━━━━━ EXERCISE DATA

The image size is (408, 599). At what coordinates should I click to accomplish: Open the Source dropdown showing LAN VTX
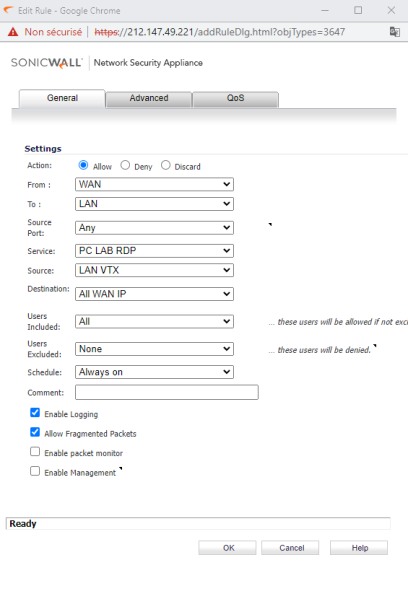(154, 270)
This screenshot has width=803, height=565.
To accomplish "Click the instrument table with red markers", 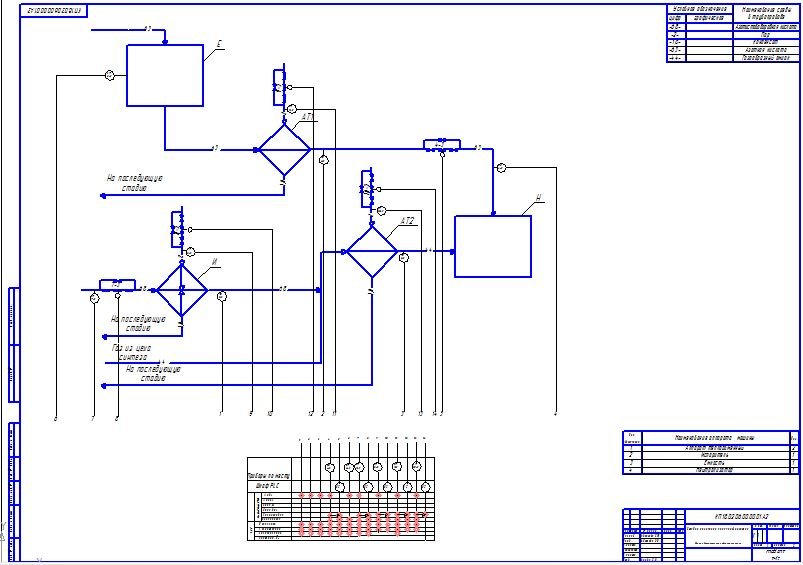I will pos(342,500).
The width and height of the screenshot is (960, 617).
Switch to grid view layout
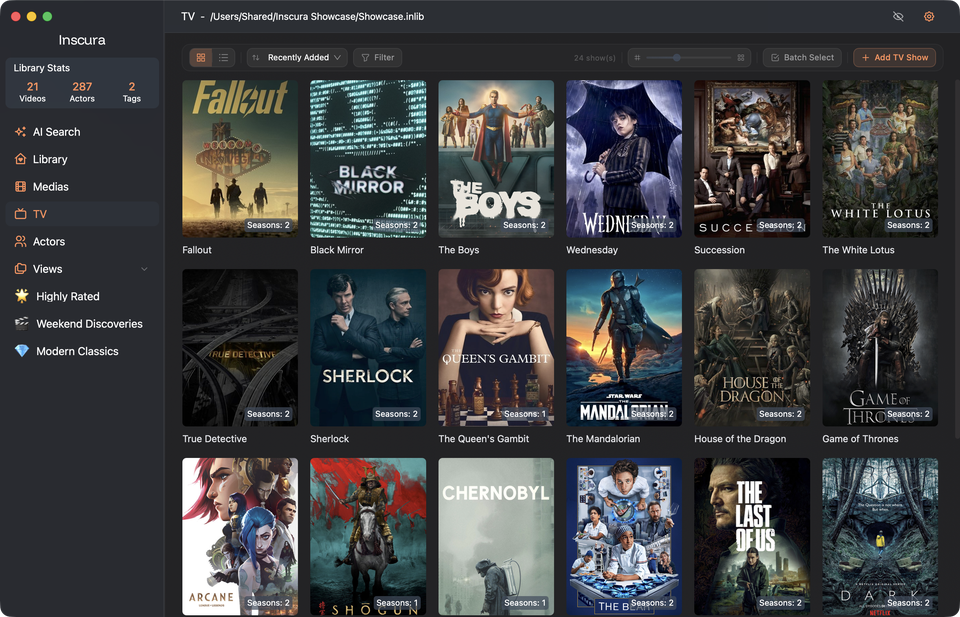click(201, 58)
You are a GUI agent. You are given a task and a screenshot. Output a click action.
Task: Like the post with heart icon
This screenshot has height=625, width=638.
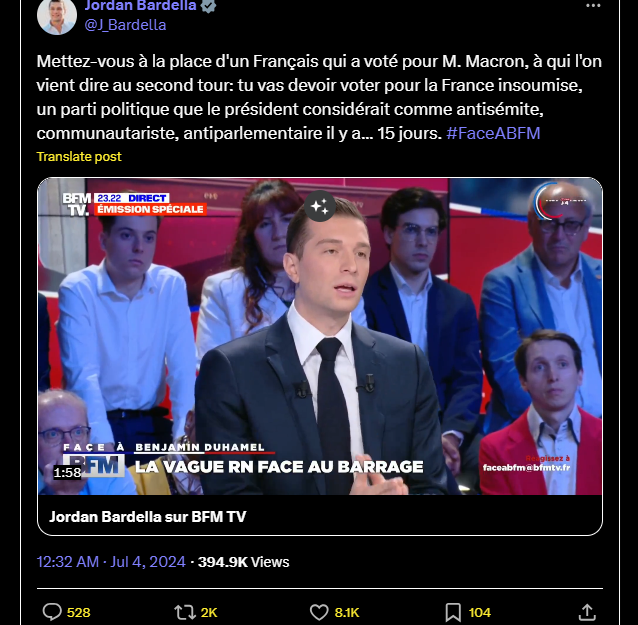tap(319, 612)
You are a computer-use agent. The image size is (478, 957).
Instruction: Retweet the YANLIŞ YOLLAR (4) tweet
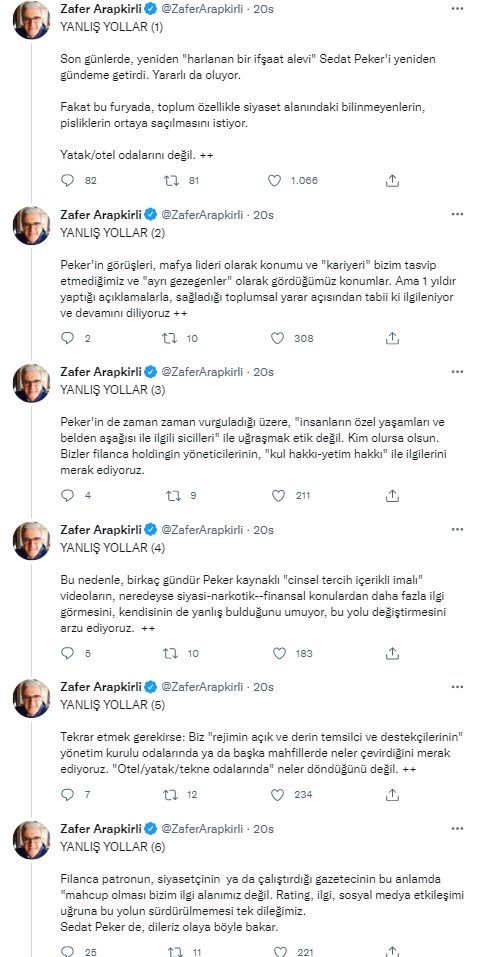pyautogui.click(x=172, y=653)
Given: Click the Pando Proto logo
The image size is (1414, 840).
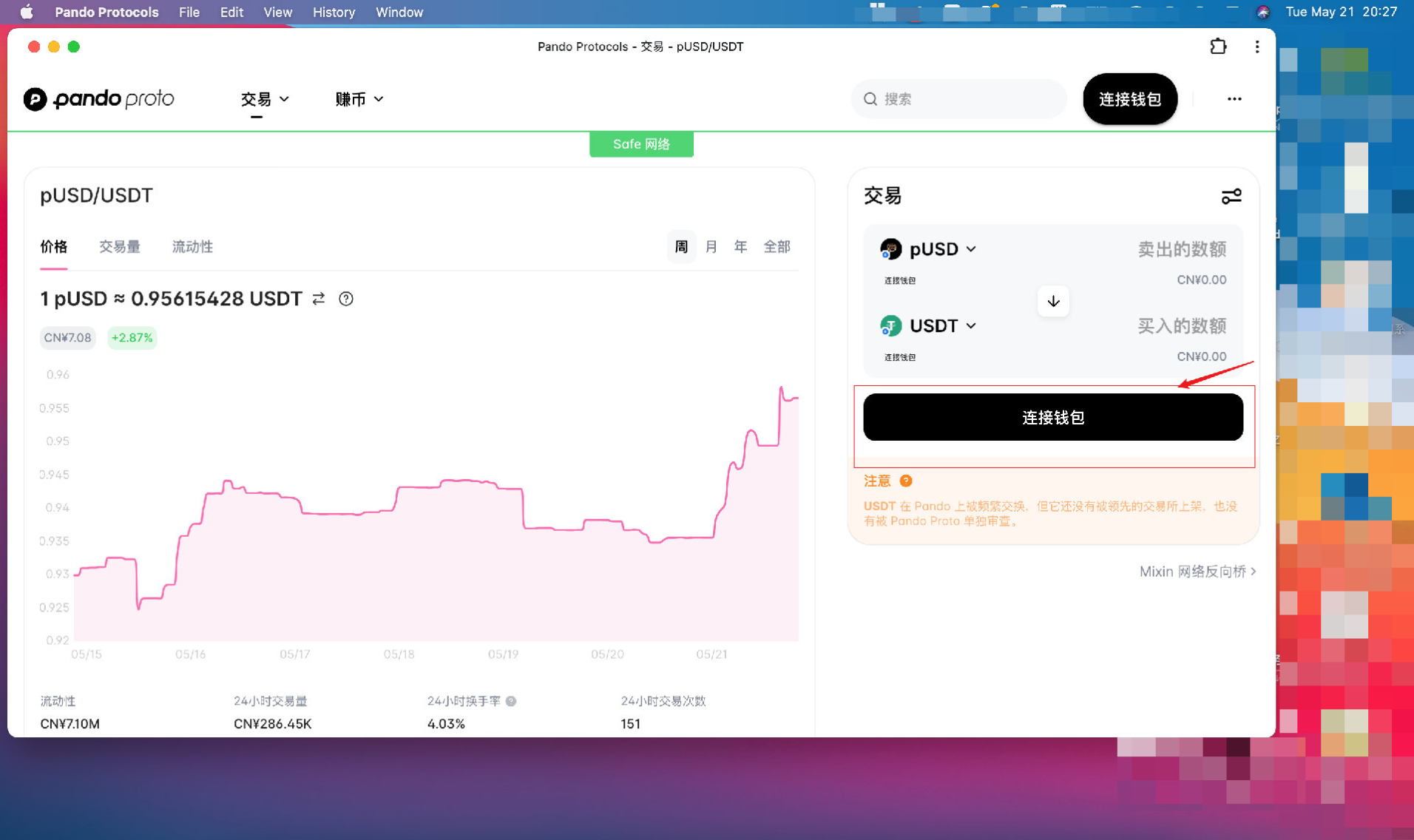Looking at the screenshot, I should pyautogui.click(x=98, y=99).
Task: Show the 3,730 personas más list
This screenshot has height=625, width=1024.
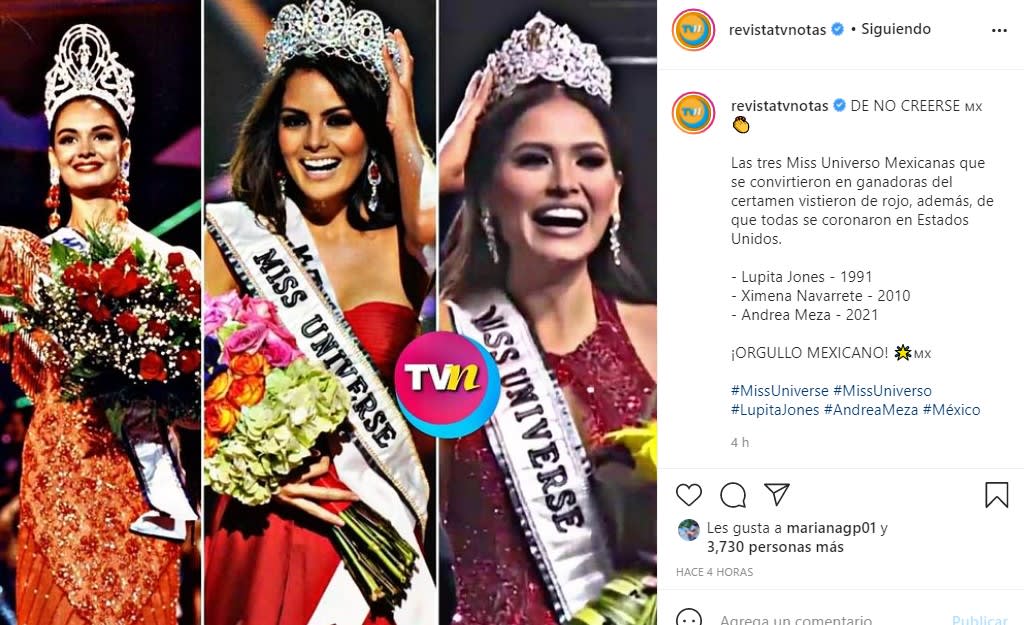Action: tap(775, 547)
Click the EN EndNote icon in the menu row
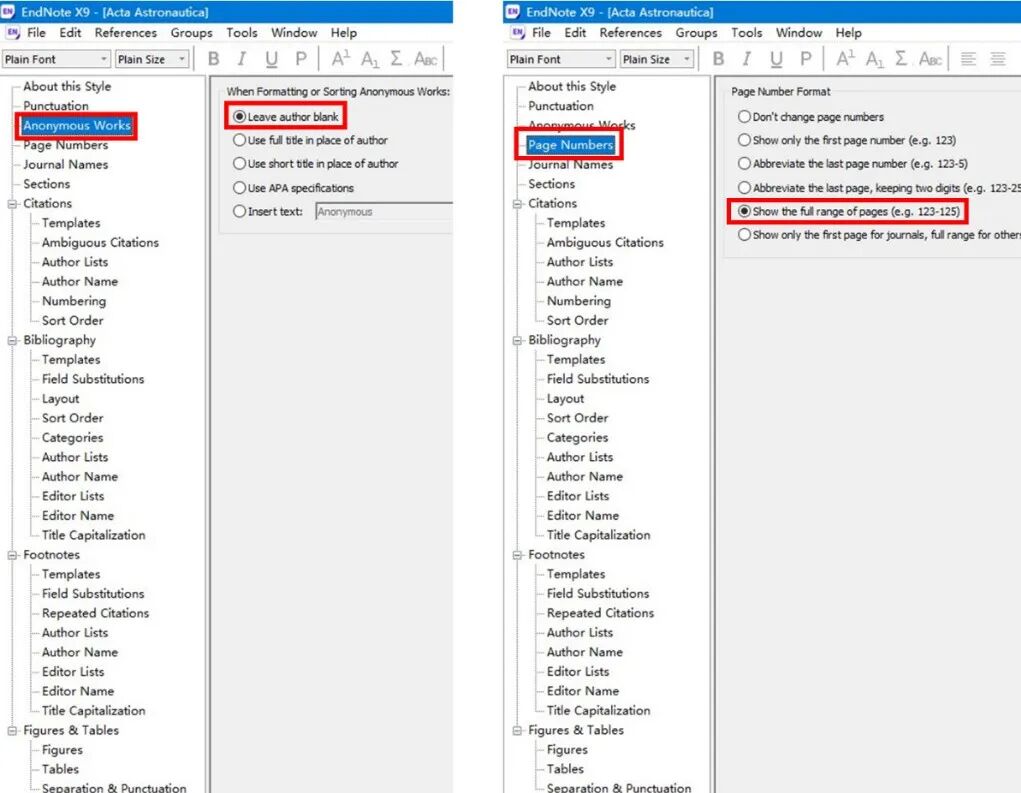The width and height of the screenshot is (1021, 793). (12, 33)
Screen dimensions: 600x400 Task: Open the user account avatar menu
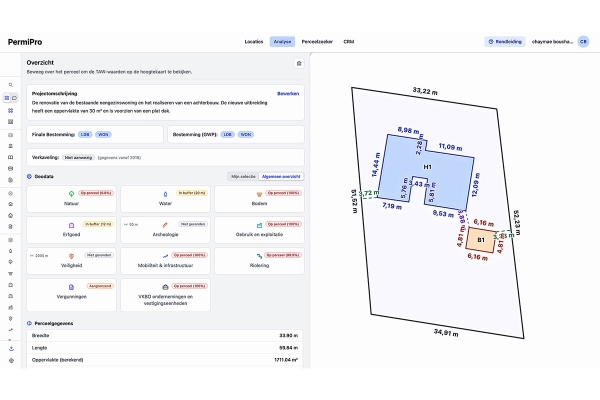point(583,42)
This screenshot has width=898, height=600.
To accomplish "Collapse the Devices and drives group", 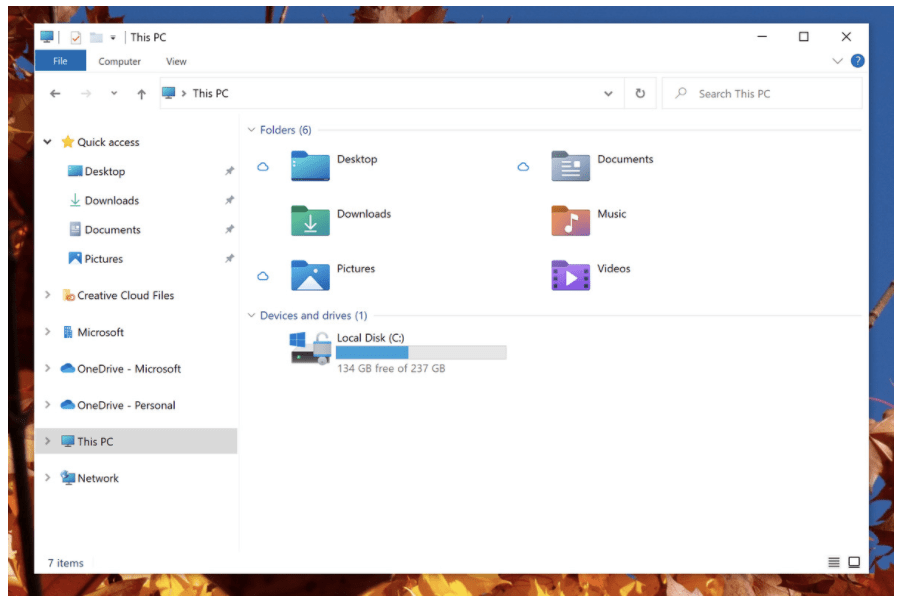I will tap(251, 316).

━━━━━━━━━━

PROBLEM DESCRIPTION:
Copy back exactly the lines above from the one containing "The width and height of the screenshot is (960, 617)." through the one containing "You are a computer-use", and leave every picture behind.

ANSWER SPACE:
The width and height of the screenshot is (960, 617).
Switch to grid view layout
click(201, 58)
You are a GUI agent. You are given a task and a screenshot. Output a click action.
Task: Like the post with heart icon
This screenshot has height=625, width=638.
tap(319, 612)
You are a computer-use agent. The image size is (478, 957).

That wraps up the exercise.